→ **BRIEF**
Write the data out again so that it matches word for word.

→ **Collection entries**
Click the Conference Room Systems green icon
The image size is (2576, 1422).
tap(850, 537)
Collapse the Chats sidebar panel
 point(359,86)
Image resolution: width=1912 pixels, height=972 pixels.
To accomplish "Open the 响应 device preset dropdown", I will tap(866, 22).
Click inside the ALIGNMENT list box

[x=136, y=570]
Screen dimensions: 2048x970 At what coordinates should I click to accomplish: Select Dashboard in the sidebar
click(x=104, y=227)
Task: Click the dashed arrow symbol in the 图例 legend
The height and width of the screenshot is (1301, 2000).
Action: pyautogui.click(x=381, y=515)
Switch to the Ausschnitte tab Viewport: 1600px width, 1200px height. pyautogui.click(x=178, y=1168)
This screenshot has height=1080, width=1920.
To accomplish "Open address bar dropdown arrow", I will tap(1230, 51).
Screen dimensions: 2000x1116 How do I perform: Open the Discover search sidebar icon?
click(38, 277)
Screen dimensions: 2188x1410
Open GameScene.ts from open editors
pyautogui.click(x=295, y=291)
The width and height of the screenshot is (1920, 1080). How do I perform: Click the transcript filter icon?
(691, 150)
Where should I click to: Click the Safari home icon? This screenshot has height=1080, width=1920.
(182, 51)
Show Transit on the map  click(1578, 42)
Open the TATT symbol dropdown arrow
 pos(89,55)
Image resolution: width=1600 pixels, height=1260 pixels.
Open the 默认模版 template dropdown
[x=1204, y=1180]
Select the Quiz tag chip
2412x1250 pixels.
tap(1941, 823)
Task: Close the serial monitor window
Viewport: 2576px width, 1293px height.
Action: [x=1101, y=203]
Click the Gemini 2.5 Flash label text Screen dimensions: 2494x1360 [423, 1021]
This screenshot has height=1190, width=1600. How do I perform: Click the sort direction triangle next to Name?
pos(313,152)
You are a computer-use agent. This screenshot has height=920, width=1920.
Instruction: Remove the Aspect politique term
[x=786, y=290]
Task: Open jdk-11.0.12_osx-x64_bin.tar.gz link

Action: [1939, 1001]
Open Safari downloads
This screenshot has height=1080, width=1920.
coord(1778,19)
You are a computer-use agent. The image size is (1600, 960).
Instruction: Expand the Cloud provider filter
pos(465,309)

→ **PROBLEM SOLUTION**
Click the Conference Room Systems green icon
The image size is (2576, 1422).
tap(850, 537)
Collapse the Chats sidebar panel
 point(359,86)
Image resolution: width=1912 pixels, height=972 pixels.
To accomplish "Open the 响应 device preset dropdown", I will tap(866, 22).
Click inside the ALIGNMENT list box

[x=136, y=570]
Screen dimensions: 2048x970 At what coordinates should I click to accomplish: Select Dashboard in the sidebar
click(x=104, y=227)
Task: Click the dashed arrow symbol in the 图例 legend
The height and width of the screenshot is (1301, 2000).
Action: pyautogui.click(x=381, y=515)
Switch to the Ausschnitte tab Viewport: 1600px width, 1200px height. pyautogui.click(x=178, y=1168)
This screenshot has height=1080, width=1920.
To accomplish "Open address bar dropdown arrow", I will tap(1230, 51).
Screen dimensions: 2000x1116 How do I perform: Open the Discover search sidebar icon?
click(38, 277)
Screen dimensions: 2188x1410
Open GameScene.ts from open editors
pyautogui.click(x=295, y=291)
The width and height of the screenshot is (1920, 1080). How do I perform: Click the transcript filter icon?
(691, 150)
Where should I click to: Click the Safari home icon? This screenshot has height=1080, width=1920.
(182, 51)
Show Transit on the map  click(1578, 42)
Open the TATT symbol dropdown arrow
 pos(89,55)
Image resolution: width=1600 pixels, height=1260 pixels.
Open the 默认模版 template dropdown
[x=1204, y=1180]
Select the Quiz tag chip
2412x1250 pixels.
tap(1941, 823)
Task: Close the serial monitor window
Viewport: 2576px width, 1293px height.
Action: [x=1101, y=203]
Click the Gemini 2.5 Flash label text Screen dimensions: 2494x1360 [423, 1021]
This screenshot has height=1190, width=1600. How do I perform: Click the sort direction triangle next to Name?
pos(313,152)
You are a computer-use agent. This screenshot has height=920, width=1920.
Instruction: Remove the Aspect politique term
[x=786, y=290]
Task: Open jdk-11.0.12_osx-x64_bin.tar.gz link

Action: [1939, 1001]
Open Safari downloads
This screenshot has height=1080, width=1920.
coord(1778,19)
You are a computer-use agent. The image size is (1600, 960).
Instruction: Expand the Cloud provider filter
pos(465,309)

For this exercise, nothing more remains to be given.